Repeat the entries word for word, starting at the line that contains "Image resolution: width=721" and ending at the line that contains "Where should I click to: Collapse", and omit the pictures from your answer.

# START OF Entries

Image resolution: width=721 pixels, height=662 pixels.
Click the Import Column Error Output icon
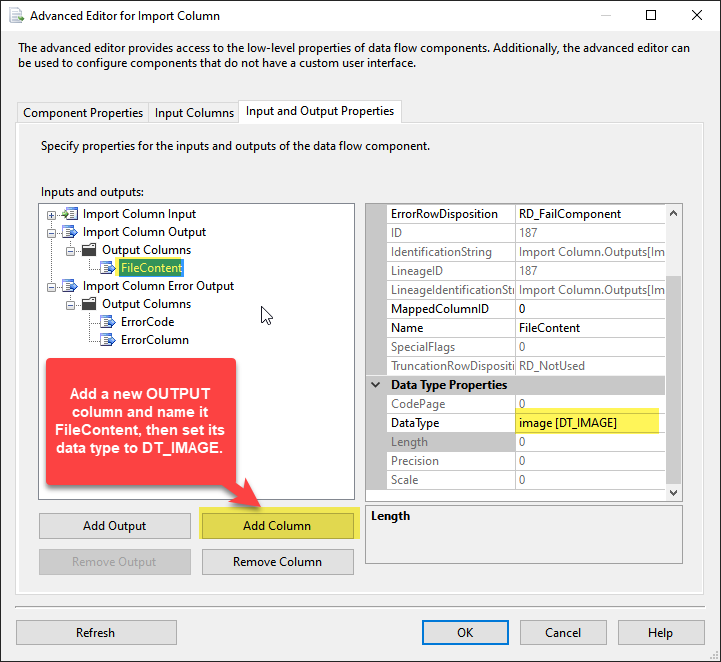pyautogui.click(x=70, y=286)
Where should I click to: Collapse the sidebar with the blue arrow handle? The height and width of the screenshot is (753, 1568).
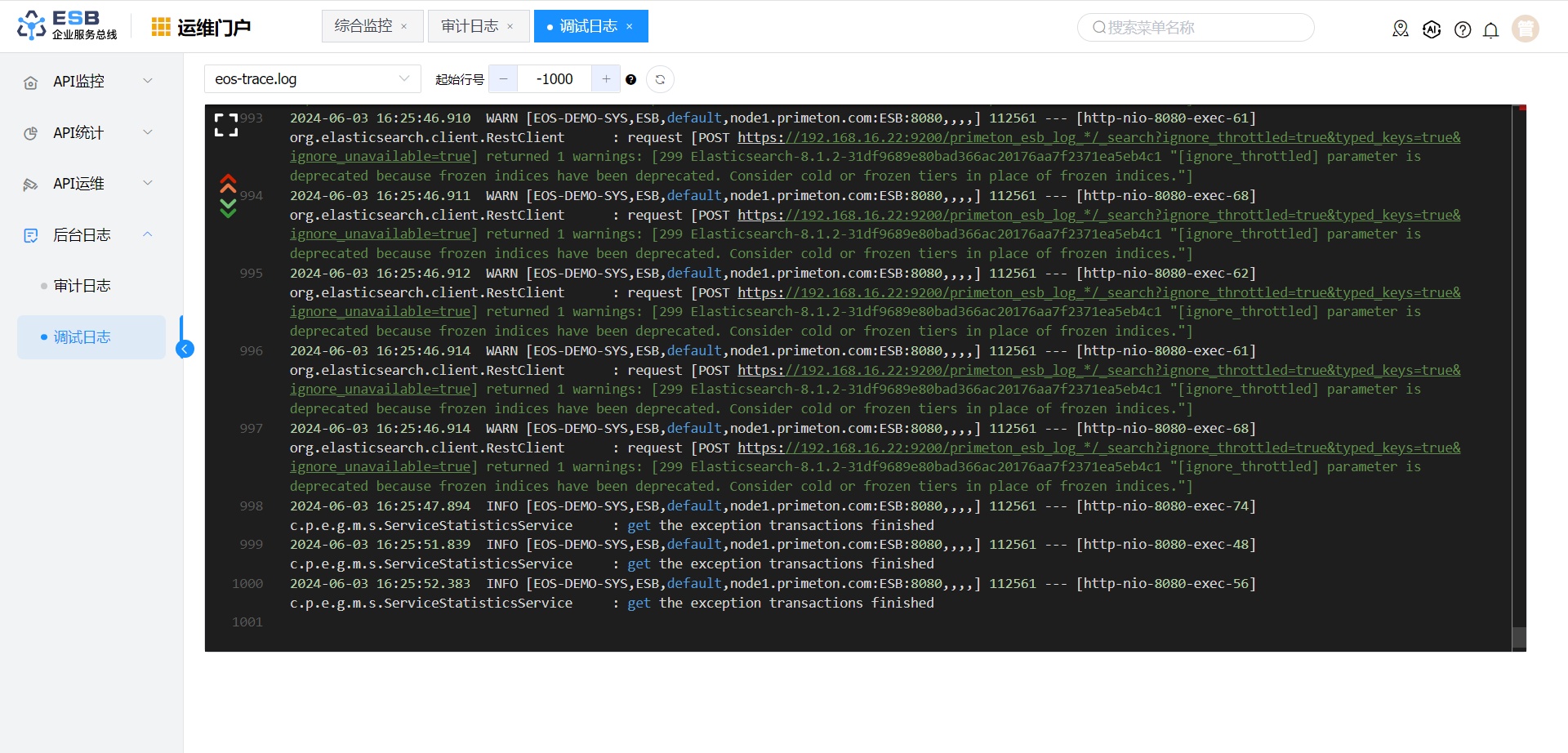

# END OF Entries
# START OF Entries

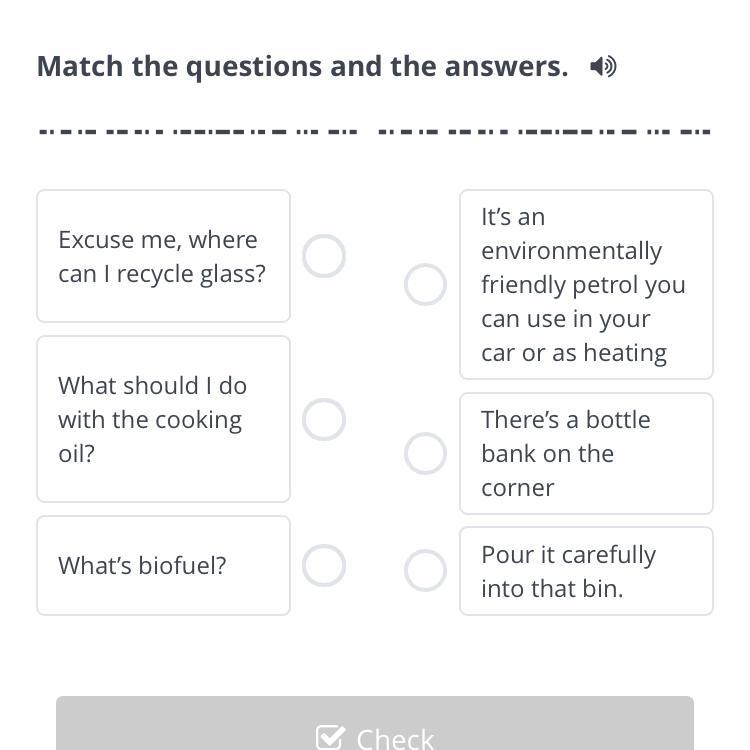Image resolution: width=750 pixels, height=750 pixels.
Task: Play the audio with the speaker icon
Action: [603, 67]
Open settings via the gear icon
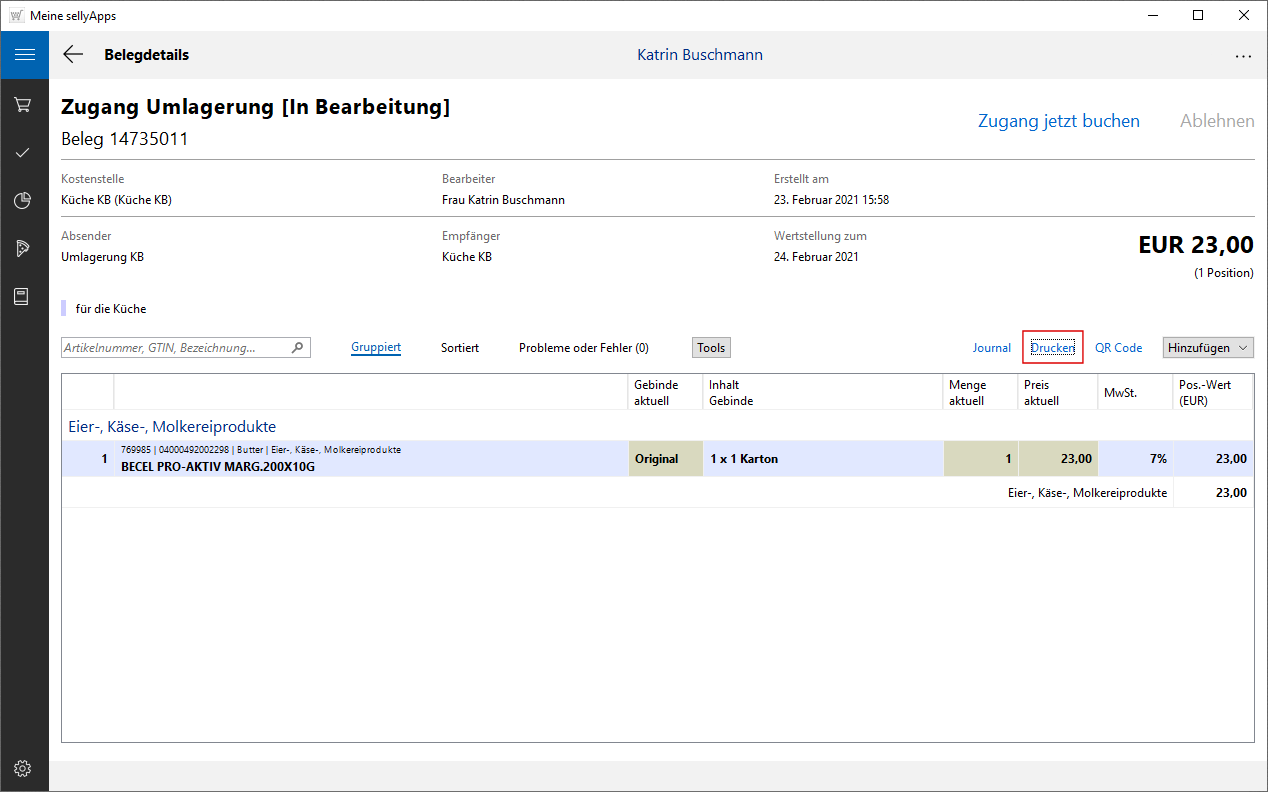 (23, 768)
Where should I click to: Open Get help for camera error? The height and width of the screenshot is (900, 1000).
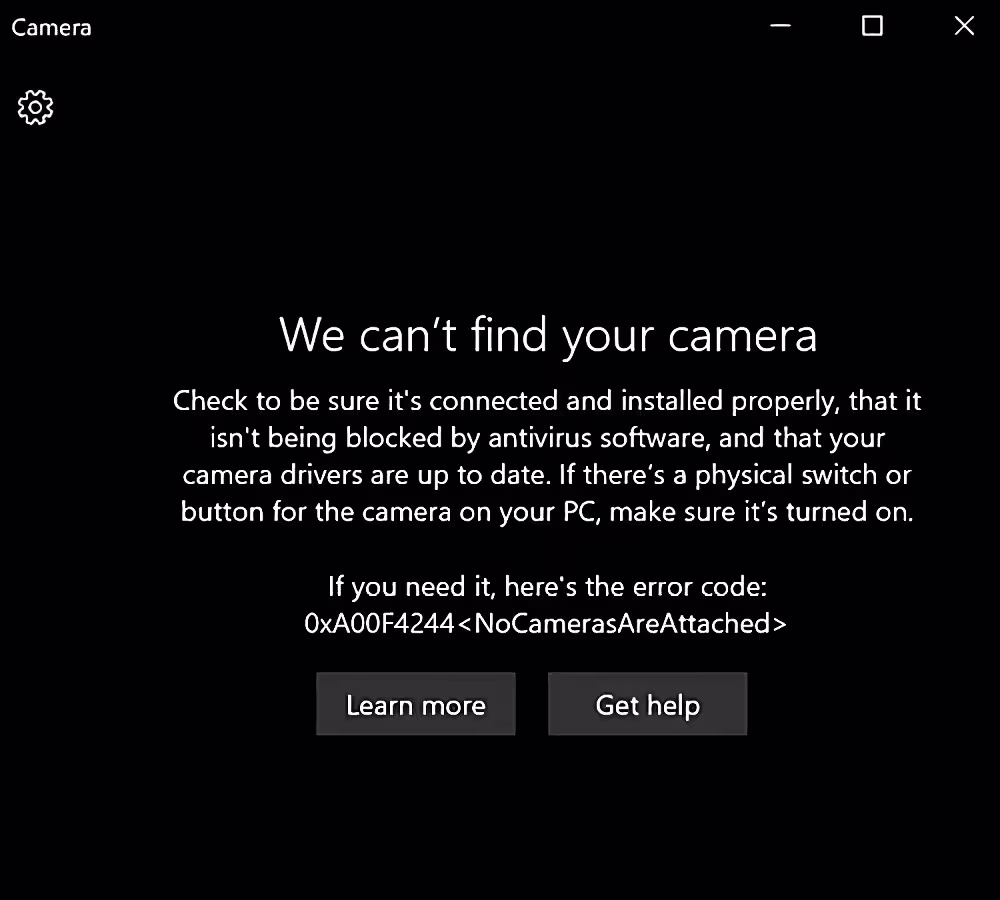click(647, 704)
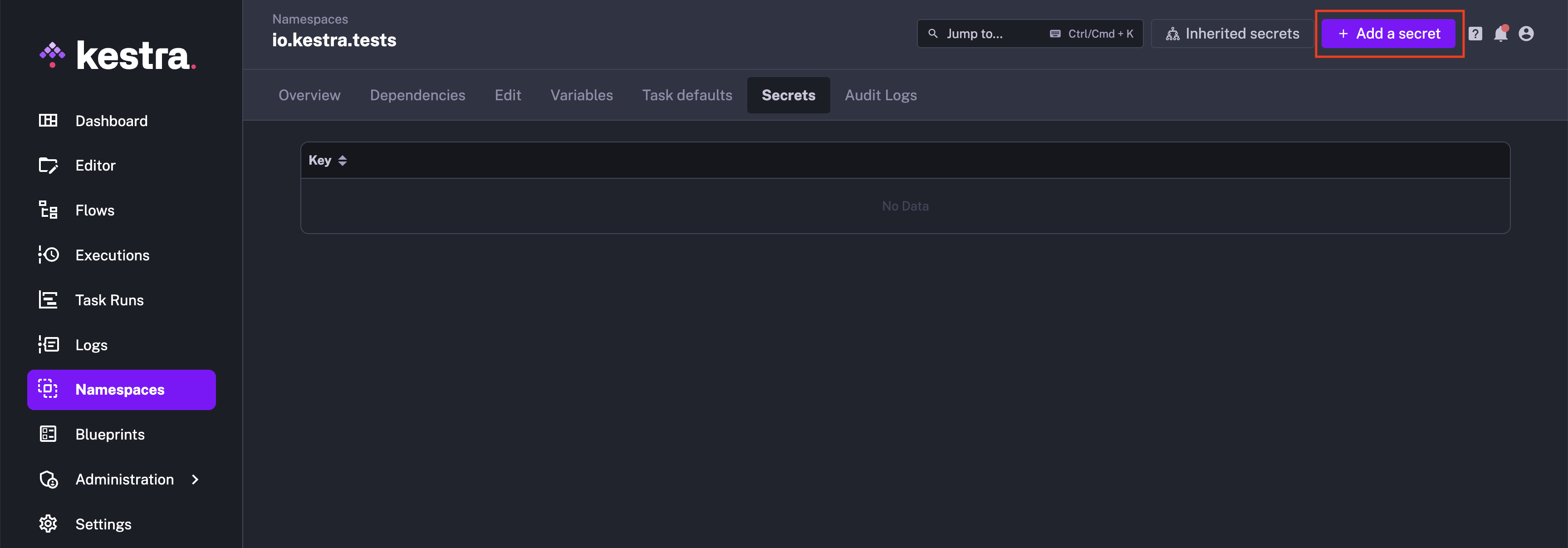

# END OF Entries

> [Final result]
Image resolution: width=721 pixels, height=662 pixels.
Click the Import Column Error Output icon
pyautogui.click(x=70, y=286)
Where should I click to: Collapse the sidebar with the blue arrow handle? The height and width of the screenshot is (753, 1568).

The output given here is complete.